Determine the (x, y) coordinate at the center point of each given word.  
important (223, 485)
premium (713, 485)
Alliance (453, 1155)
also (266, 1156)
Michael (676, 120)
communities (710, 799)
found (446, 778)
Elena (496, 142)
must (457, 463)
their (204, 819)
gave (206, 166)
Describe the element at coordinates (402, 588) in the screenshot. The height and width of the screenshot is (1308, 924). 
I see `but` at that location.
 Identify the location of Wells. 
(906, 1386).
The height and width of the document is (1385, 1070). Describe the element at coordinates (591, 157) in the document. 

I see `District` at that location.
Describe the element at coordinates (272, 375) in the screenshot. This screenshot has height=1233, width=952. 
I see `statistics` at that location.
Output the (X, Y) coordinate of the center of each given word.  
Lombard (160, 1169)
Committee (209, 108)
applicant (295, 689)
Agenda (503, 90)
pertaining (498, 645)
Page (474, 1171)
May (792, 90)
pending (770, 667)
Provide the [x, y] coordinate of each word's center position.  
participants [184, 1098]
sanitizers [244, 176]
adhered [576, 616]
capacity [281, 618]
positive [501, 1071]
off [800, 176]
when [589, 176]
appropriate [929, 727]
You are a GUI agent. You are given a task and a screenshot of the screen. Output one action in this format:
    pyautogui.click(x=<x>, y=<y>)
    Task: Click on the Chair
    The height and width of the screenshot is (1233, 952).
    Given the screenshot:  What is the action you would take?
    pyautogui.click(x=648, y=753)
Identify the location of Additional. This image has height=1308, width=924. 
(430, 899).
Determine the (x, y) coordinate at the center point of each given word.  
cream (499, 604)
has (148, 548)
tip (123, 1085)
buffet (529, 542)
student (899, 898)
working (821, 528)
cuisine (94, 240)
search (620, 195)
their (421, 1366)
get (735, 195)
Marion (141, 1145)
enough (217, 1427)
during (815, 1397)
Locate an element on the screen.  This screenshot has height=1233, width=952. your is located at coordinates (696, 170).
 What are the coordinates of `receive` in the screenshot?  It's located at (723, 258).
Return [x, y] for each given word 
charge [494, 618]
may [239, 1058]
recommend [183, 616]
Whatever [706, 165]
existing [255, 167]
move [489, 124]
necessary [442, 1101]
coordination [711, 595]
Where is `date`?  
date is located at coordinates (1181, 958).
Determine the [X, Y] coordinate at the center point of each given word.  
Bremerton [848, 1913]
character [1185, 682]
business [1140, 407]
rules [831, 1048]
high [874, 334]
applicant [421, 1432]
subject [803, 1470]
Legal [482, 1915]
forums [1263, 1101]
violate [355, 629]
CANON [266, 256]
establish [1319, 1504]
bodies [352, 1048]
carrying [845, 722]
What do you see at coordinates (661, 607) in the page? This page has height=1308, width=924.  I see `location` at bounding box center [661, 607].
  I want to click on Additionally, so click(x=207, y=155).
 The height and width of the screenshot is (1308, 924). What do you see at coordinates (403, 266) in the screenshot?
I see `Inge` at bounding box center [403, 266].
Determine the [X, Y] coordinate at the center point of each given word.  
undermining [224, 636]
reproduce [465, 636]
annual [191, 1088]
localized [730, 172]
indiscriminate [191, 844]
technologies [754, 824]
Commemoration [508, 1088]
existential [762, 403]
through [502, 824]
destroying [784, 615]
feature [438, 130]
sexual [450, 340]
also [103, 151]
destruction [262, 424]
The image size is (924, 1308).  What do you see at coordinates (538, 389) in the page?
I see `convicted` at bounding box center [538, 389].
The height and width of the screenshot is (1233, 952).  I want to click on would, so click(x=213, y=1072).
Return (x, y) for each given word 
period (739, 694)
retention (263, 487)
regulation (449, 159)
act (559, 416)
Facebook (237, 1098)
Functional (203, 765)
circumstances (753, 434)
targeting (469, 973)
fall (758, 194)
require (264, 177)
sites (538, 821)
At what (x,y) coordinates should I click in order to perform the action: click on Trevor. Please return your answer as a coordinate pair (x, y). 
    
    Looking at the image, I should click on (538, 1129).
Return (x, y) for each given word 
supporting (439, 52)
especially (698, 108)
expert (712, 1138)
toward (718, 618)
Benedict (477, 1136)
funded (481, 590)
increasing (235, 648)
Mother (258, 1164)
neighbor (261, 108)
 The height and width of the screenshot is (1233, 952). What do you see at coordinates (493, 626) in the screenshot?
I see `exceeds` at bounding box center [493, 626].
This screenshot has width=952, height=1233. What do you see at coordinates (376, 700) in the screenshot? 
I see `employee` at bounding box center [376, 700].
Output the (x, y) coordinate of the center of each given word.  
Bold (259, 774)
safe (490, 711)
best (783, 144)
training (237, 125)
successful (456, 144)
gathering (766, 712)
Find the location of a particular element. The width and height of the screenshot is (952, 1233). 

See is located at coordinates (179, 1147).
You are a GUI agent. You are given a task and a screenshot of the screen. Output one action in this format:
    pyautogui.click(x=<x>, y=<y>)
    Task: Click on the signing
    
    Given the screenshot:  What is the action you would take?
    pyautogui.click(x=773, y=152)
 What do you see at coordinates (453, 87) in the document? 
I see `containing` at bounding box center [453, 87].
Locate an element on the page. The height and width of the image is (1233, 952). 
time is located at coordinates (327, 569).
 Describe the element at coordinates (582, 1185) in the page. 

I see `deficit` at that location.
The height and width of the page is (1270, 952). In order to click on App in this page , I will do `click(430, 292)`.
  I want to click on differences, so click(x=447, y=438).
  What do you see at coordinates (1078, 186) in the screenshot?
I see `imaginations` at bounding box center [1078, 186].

——————————

GIVEN PROBLEM: Copy out every line of the items from the one containing "has (148, 548)" down to the one containing "date is located at coordinates (1181, 958).", including both of those lines, with no changes.

TASK OUTPUT:
has (148, 548)
tip (123, 1085)
buffet (529, 542)
student (899, 898)
working (821, 528)
cuisine (94, 240)
search (620, 195)
their (421, 1366)
get (735, 195)
Marion (141, 1145)
enough (217, 1427)
during (815, 1397)
Locate an element on the screen.  This screenshot has height=1233, width=952. your is located at coordinates (696, 170).
 What are the coordinates of `receive` in the screenshot?  It's located at (723, 258).
Return [x, y] for each given word 
charge [494, 618]
may [239, 1058]
recommend [183, 616]
Whatever [706, 165]
existing [255, 167]
move [489, 124]
necessary [442, 1101]
coordination [711, 595]
Where is `date`?  
date is located at coordinates (1181, 958).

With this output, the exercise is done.